**What this task involves:**
Output every entry below exactly, without its pictures.

**Input:**
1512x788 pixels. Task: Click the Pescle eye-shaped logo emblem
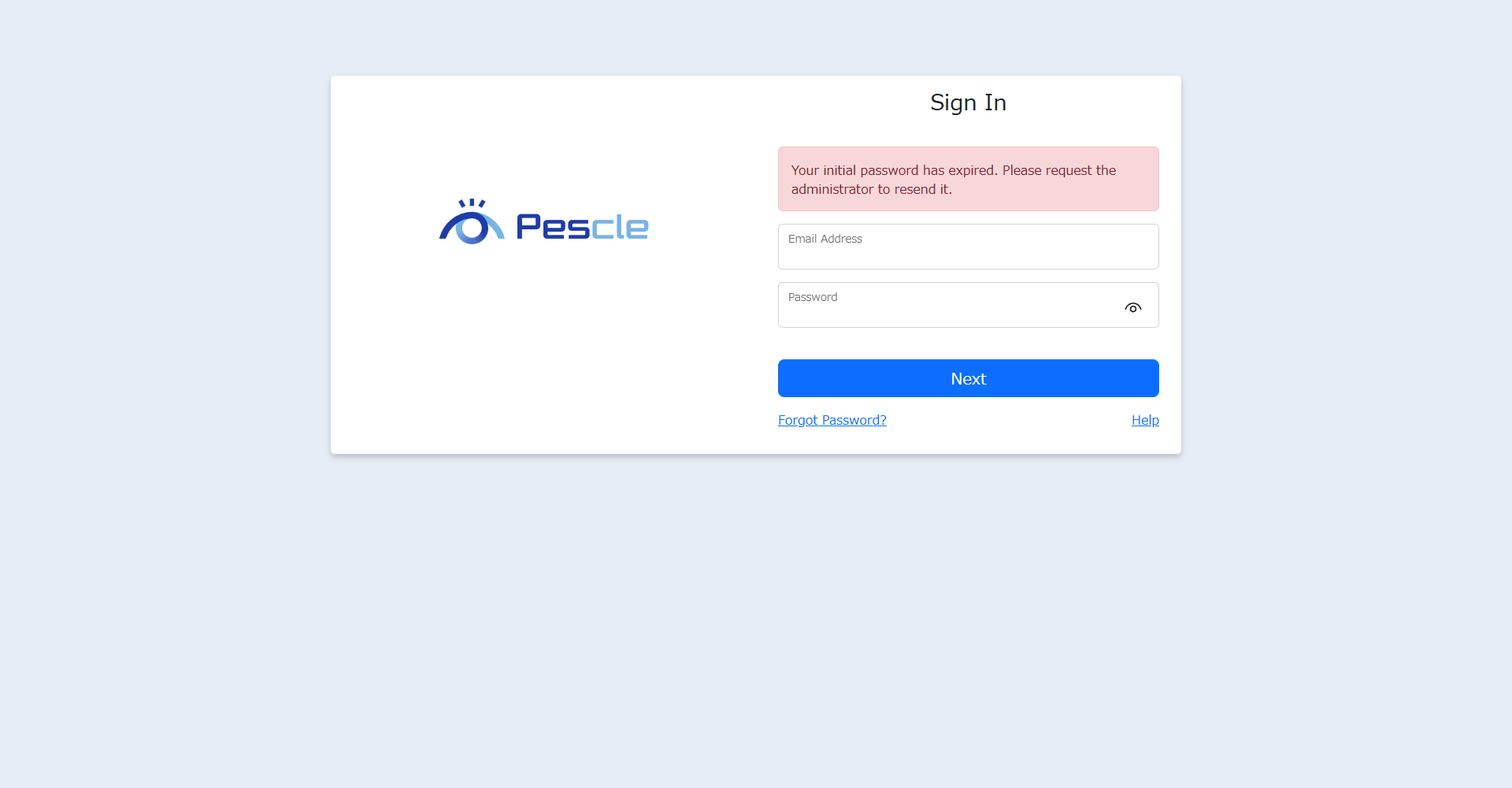[x=471, y=224]
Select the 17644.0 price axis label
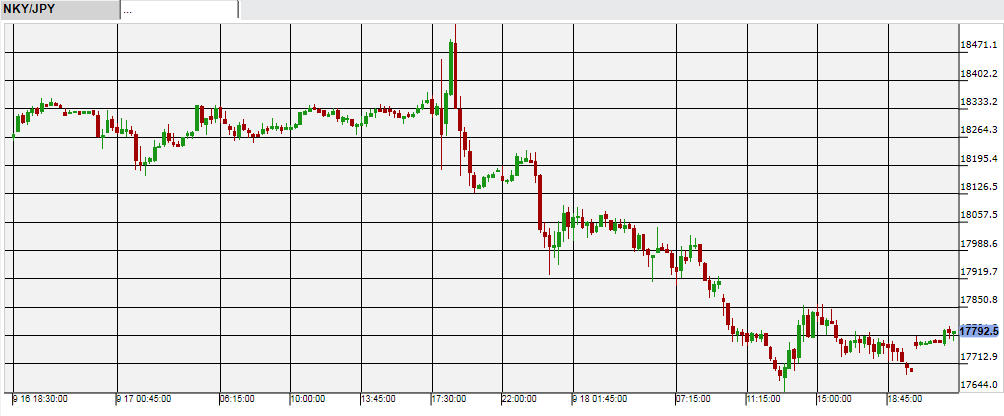Image resolution: width=1004 pixels, height=416 pixels. [979, 385]
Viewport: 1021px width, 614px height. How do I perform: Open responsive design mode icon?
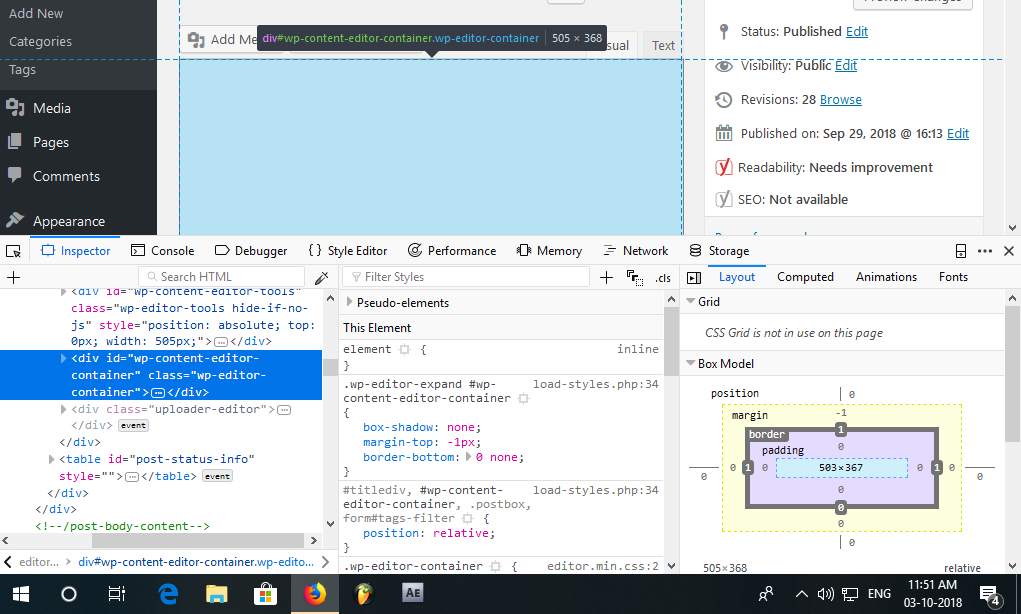pos(960,251)
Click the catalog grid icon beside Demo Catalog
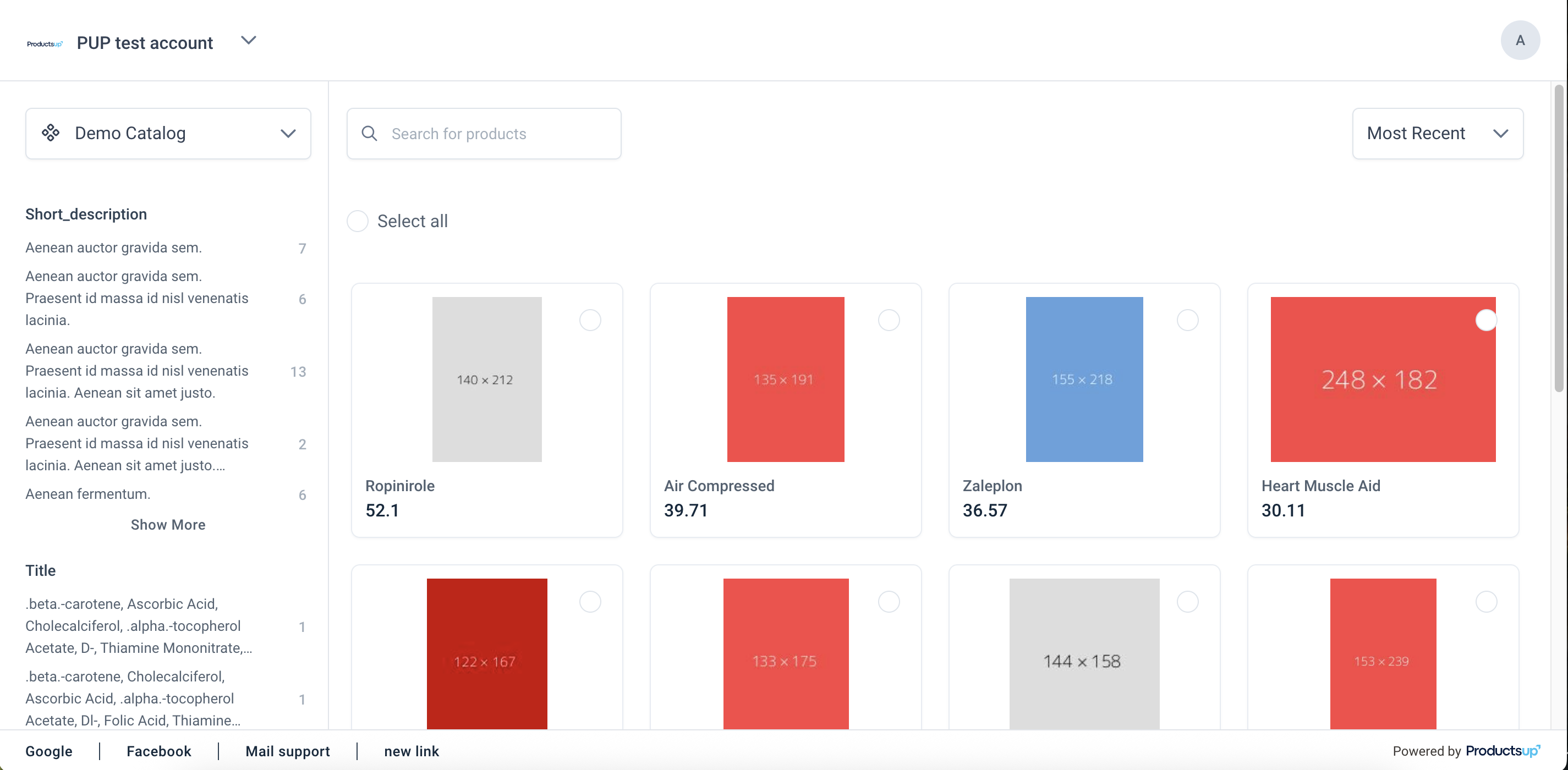 51,133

**Response to this exercise:**
1512x788 pixels. Task: Click the Pescle eye-shaped logo emblem
[x=471, y=224]
Select the 17644.0 price axis label
Image resolution: width=1004 pixels, height=416 pixels. [979, 385]
Viewport: 1021px width, 614px height. How do I perform: Open responsive design mode icon?
pos(960,251)
Click the catalog grid icon beside Demo Catalog
 51,133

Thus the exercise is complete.